Well, this week was my first overall negative week. I’m definitely glad it didn’t happen until now, but I’m determined to get back into it and prevent more injury. After a few runs on the treadmill in the cold weather, I started having some more serious pain in my right shin. I’m wondering if maybe the treadmill just somehow makes me change my stride significantly, but it could also just be from running so many miles. I took enough time off this past week and took it easy enough that so far in week 7 my runs have felt pretty good, though!
Tuesday was my second treadmill day, and the first day my shin really started to hurt. I did 2.8 out of my planned 5 miles on the treadmill before I called it and went downstairs to immediately ice my shin and have a small panic attack. Matt talked me down and told me to just take it easy this week and see how it goes, so thank the lord I have Matt to keep me from going crazy.
Wednesday I did an easy 5 on the esplanade that went pretty well, despite my shin being a little sore still. I took advil, rolled/massaged/iced my shin after, and decided to call my Thursday run the next day after some sleep.
Thursday I was feeling pretty good and had my first hill repeats scheduled for my training plan, and felt like I should at least try to do the workout. I did a nice 1.5 mile warm up and was feeling pretty good, so I headed over to Summit to do some hills and almost immediately regretted it. My shin got much worse and I decided to just run the hill home and call it after only 2 miles. I felt very defeated and worried about the rest of my plan. I knew I had Friday to rest, and that I should try to take Saturday easy instead of jumping into my long run right after a painful run.

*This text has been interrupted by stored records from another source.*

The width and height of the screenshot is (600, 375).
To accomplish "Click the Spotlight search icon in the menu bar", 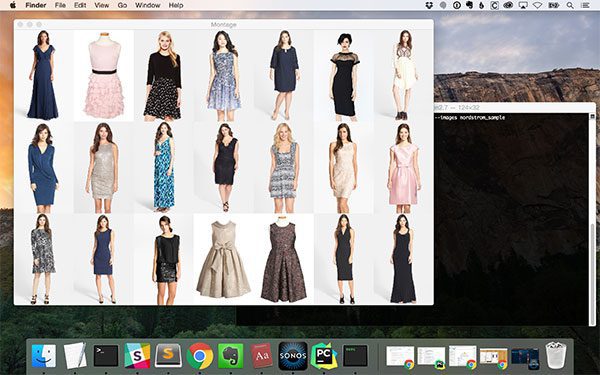I will point(570,5).
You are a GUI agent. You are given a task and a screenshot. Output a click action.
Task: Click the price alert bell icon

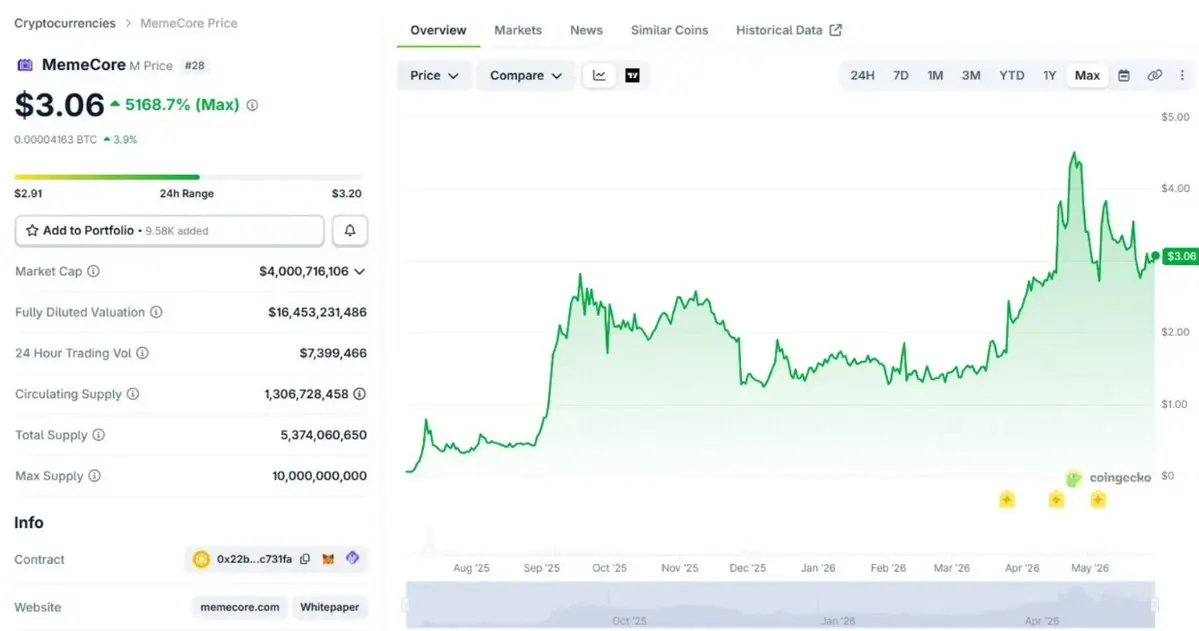tap(349, 230)
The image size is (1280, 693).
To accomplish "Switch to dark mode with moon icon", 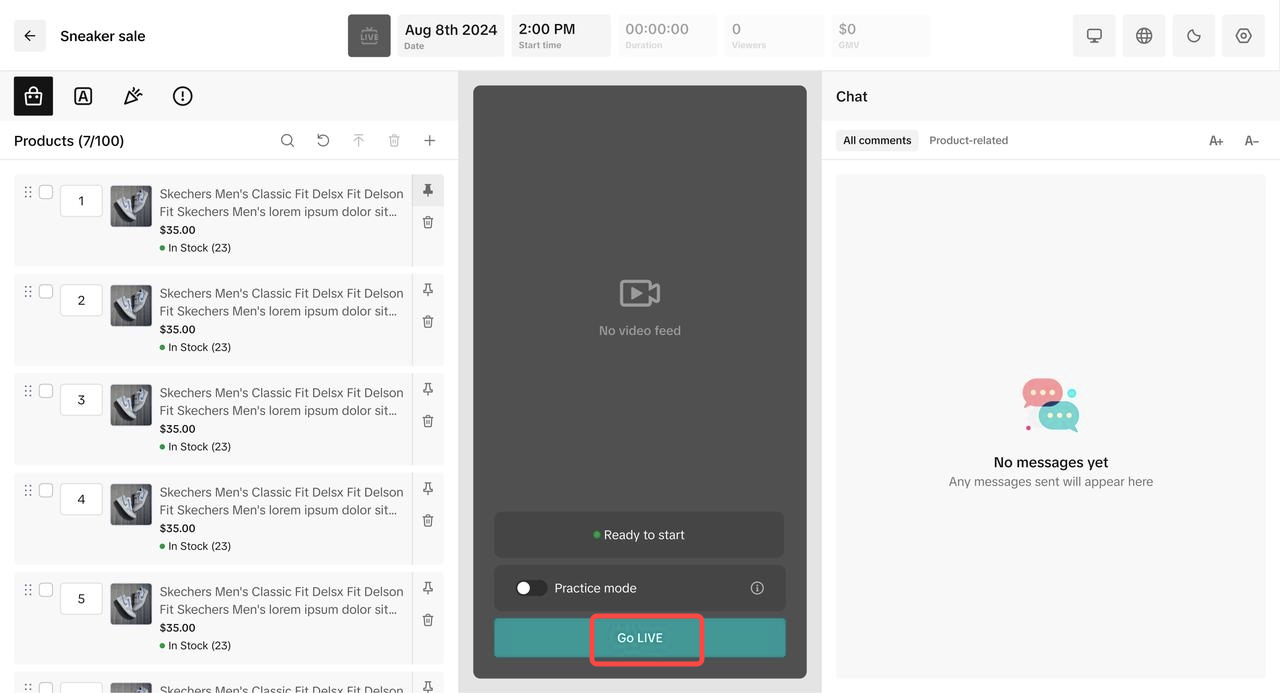I will 1193,36.
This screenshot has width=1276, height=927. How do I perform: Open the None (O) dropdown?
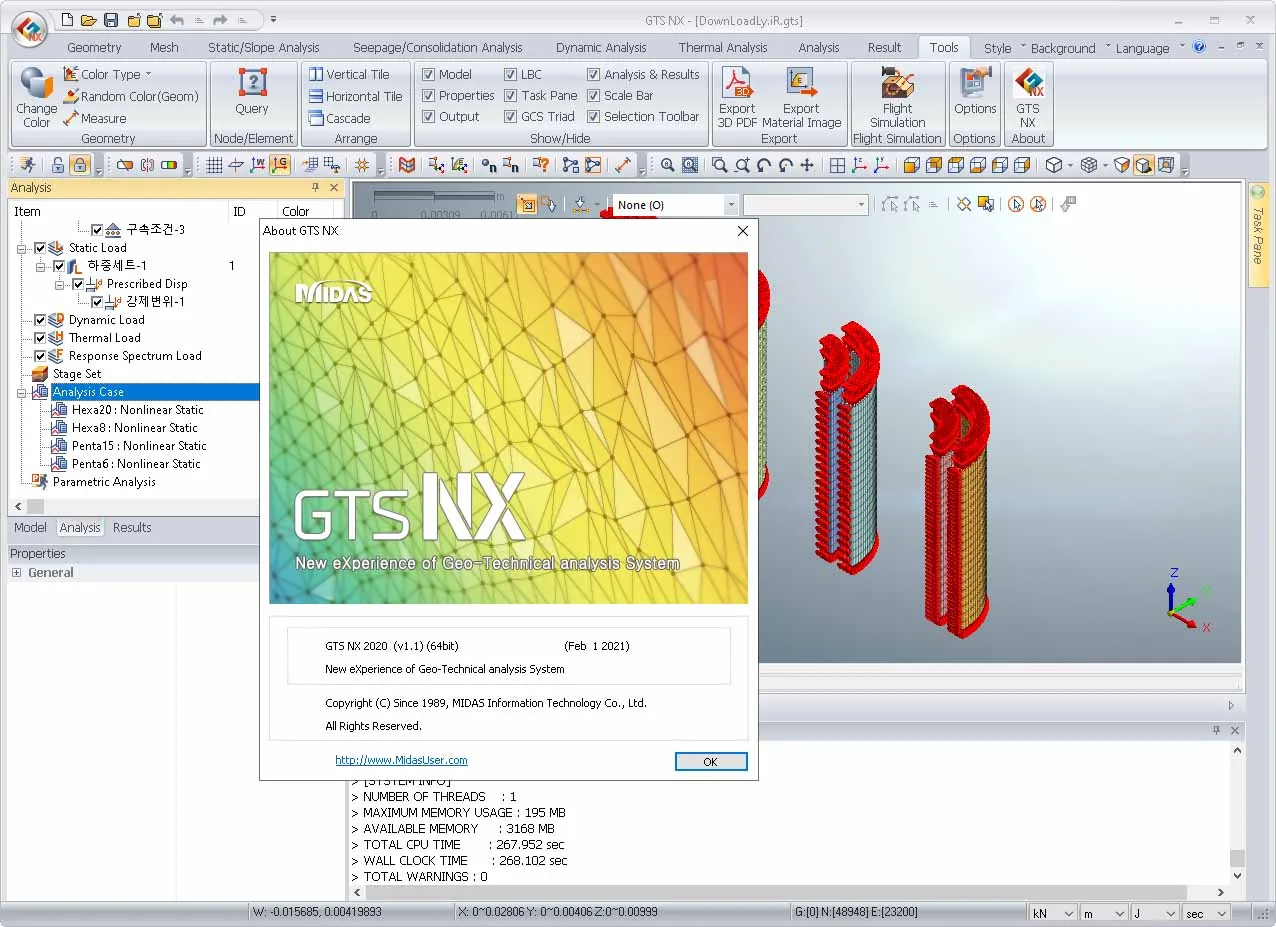point(675,205)
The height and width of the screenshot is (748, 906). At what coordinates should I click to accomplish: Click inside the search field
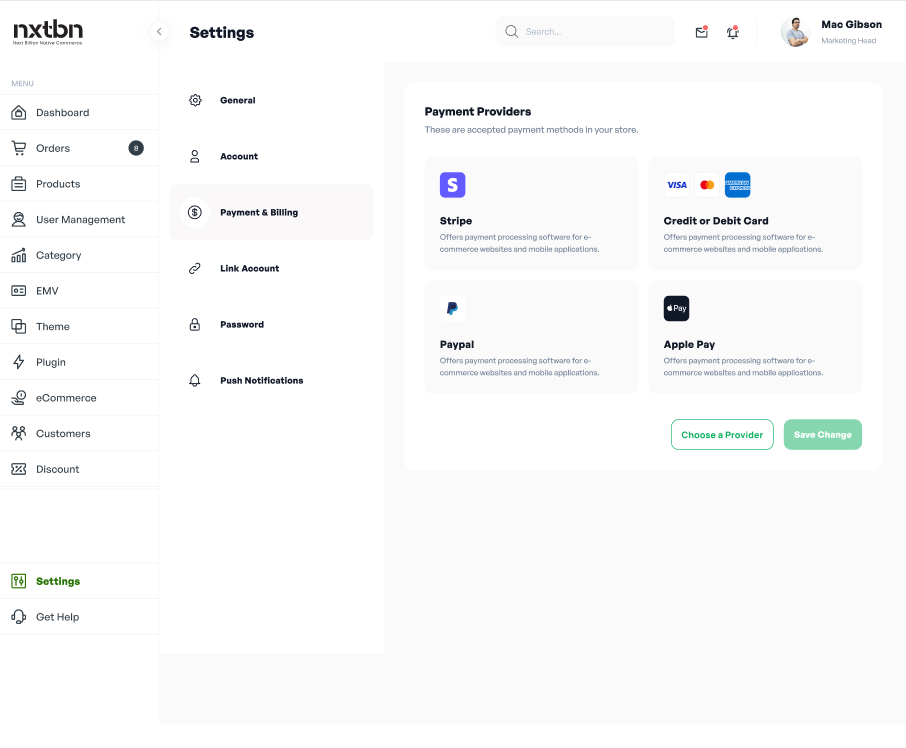click(x=585, y=32)
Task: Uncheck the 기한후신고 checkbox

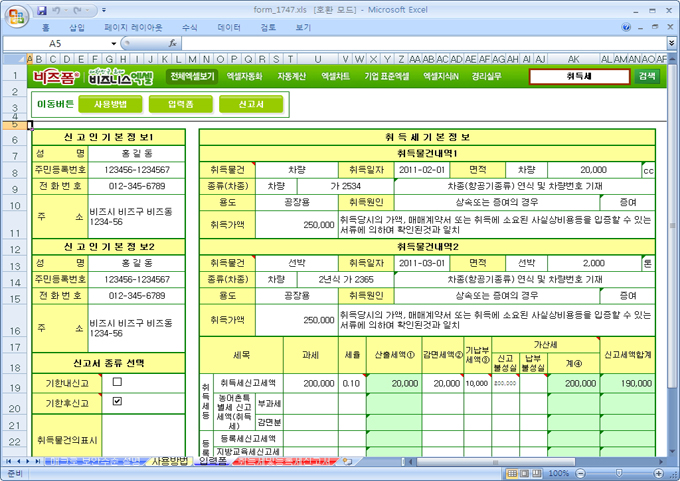Action: click(117, 402)
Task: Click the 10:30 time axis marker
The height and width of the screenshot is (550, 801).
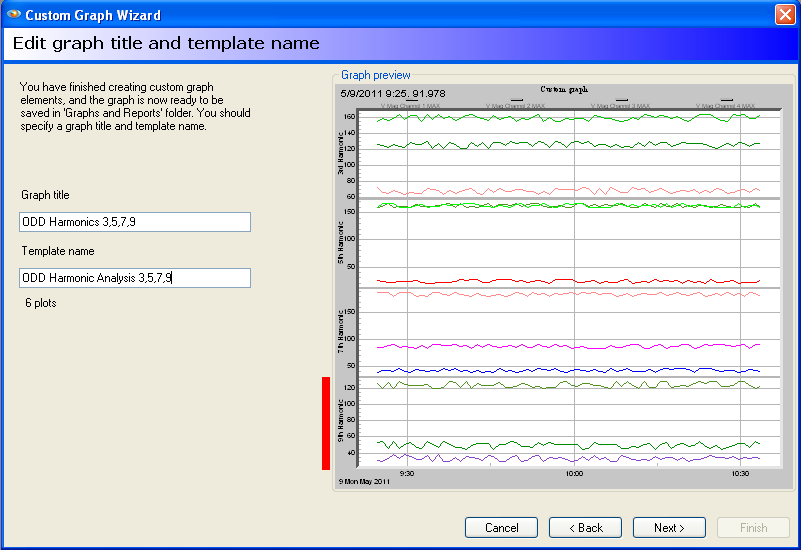Action: point(740,474)
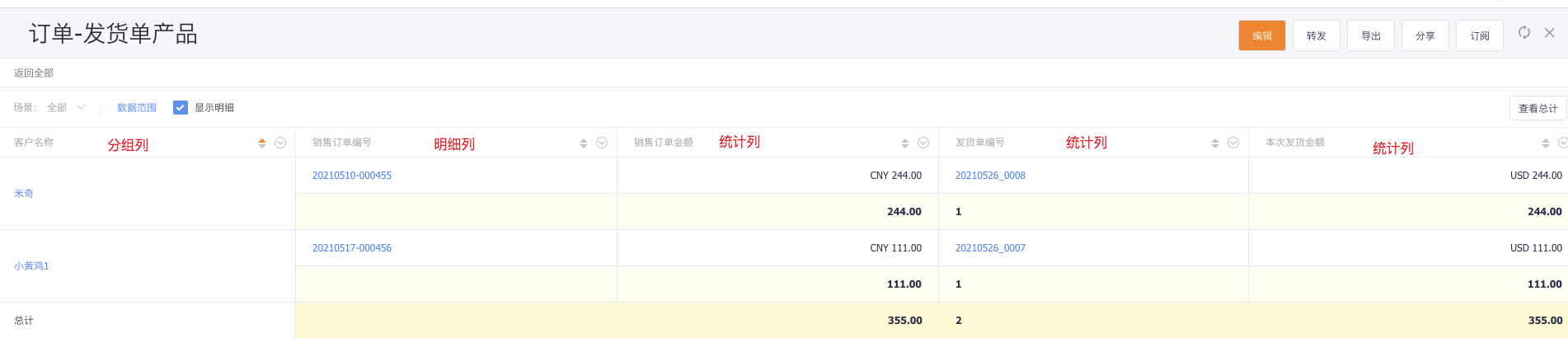The image size is (1568, 338).
Task: Open 销售订单金额 column dropdown menu
Action: [x=923, y=143]
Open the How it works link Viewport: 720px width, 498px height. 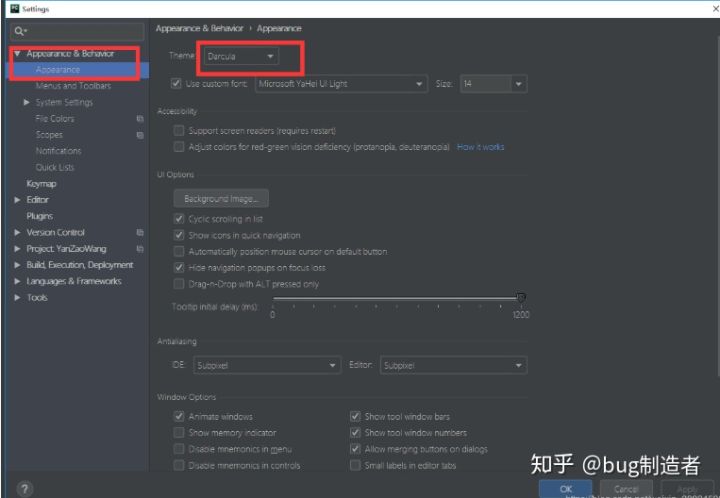point(480,147)
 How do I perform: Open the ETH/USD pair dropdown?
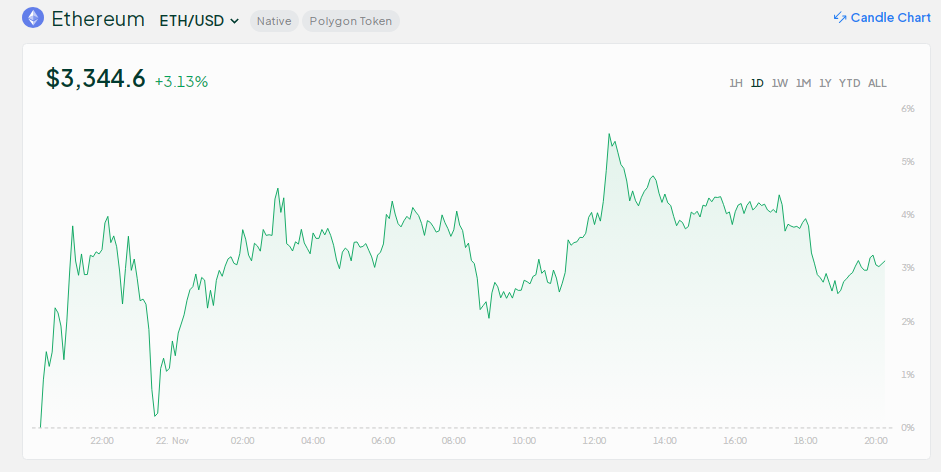(x=199, y=20)

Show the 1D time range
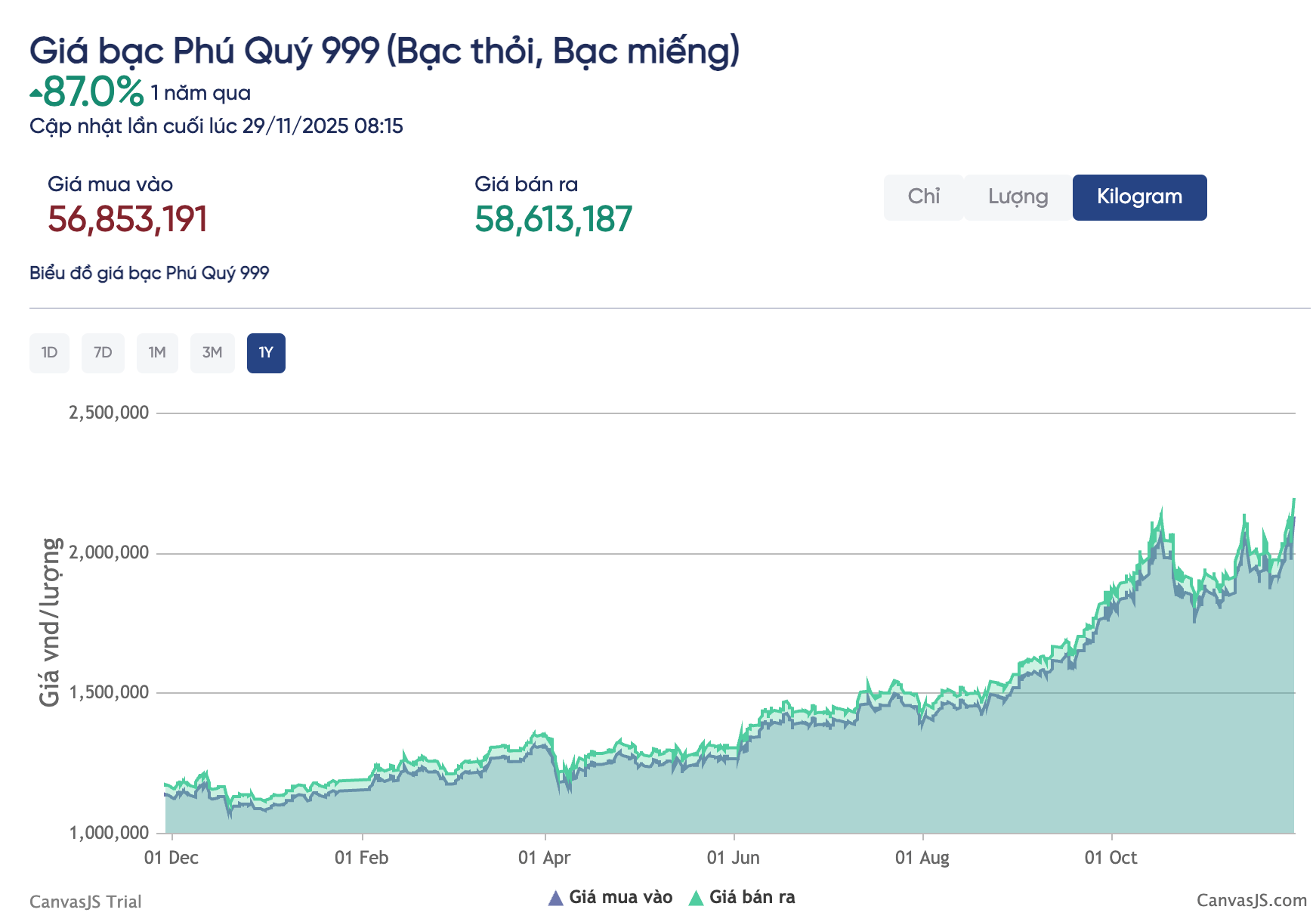pos(49,353)
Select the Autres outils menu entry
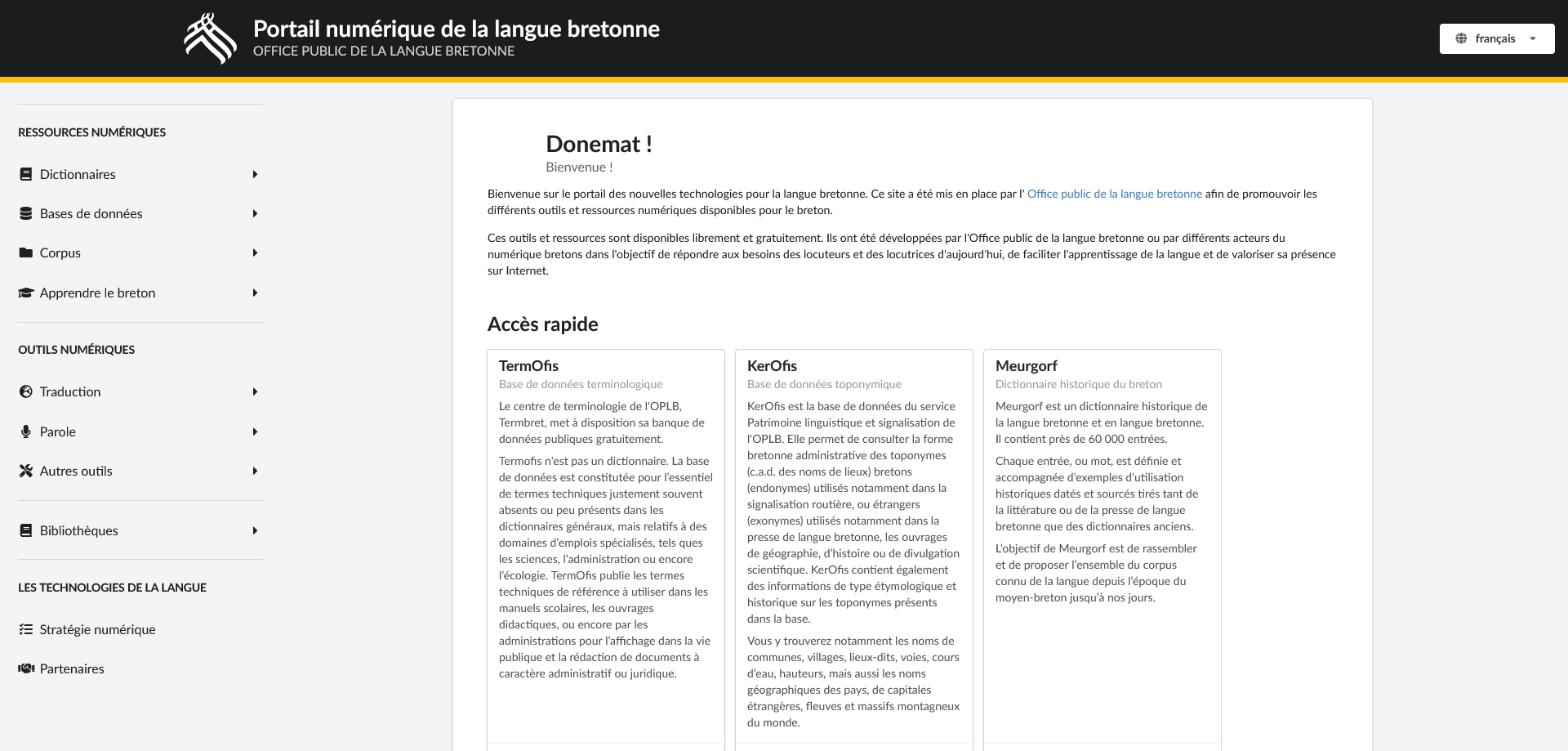This screenshot has width=1568, height=751. (x=76, y=471)
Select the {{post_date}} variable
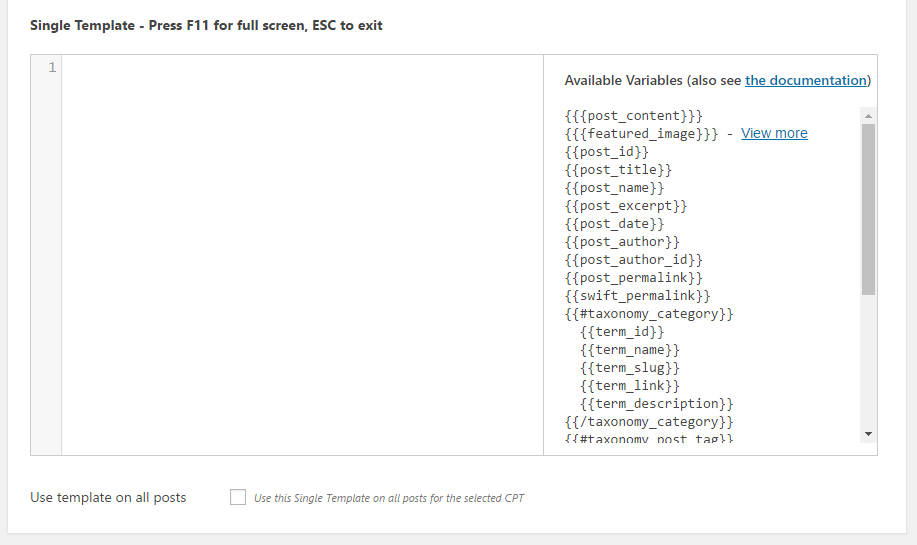 (614, 224)
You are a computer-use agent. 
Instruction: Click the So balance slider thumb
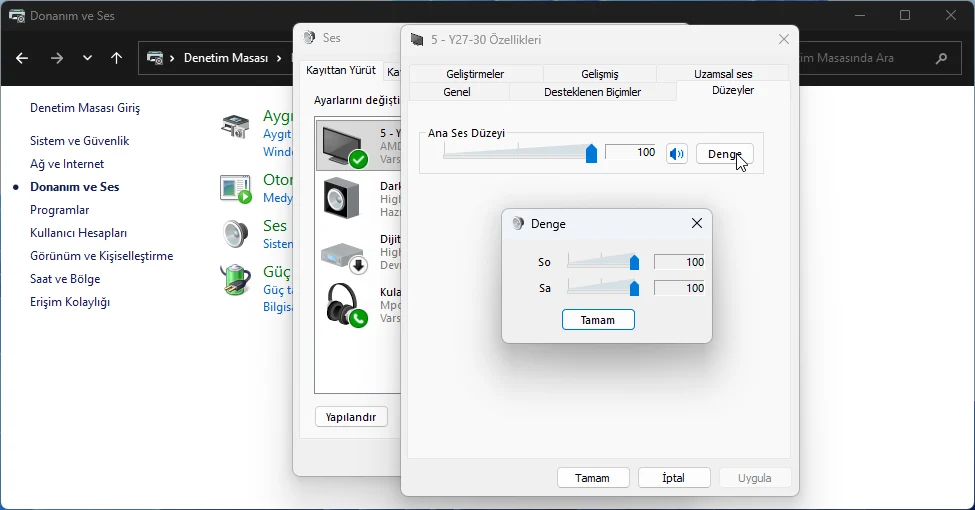(x=634, y=262)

Saturday I decided to do my miles on the elliptical, and I’ve never made a more difficult decision. It was straight up GORGEOUS in Boston on Saturday. I walked my puppy at the park in SHORTS AND A SWEATSHIRT. It took every bit of my willpower to not run outside and to force myself on that elliptical. I’m thankful I did it though, since the extra impact would have made my long run Sunday pretty miserable. I did a 50 minute elliptical workout while staring outside at all the people jogging and walking and enjoying their life much more than I was at the moment, but was just thankful I had the ability to do a low-impact workout. Plus, I took Gustav to the park twice that day to get my fill of sunshine!
Sunday I woke up feeling much better and decided to go for my long run. When I was in the boot, I bought some cushioned 33-m ASICS, which are more like Hokas in their level of thickness. Something nobody warns you about when you get a boot – none of your shoes will be tall enough to keep you from walking lopsided! So I switched to my ASICS and decided to do an 8 mile loop, instead of 16, just in case my shin was too sore for the full 16. I ended up doing all 16 and felt barely any shin pain!
This week was scary, but I’m proud of what I accomplished despite the shin pain. I’m monitoring the pain as I go and making sure I do even more strengthening exercises and stretches throughout the day. I have been to physical therapy before for shin splints specifically, so I’m fairly confident I can work through it and adapt my training plan to my needs. My plan has me getting up to at most 52 miles in a week, but I’m confident even if I kept my runs all generally the same as they are now (with the exception of my long runs) I will be in better shape for this 50k than my last!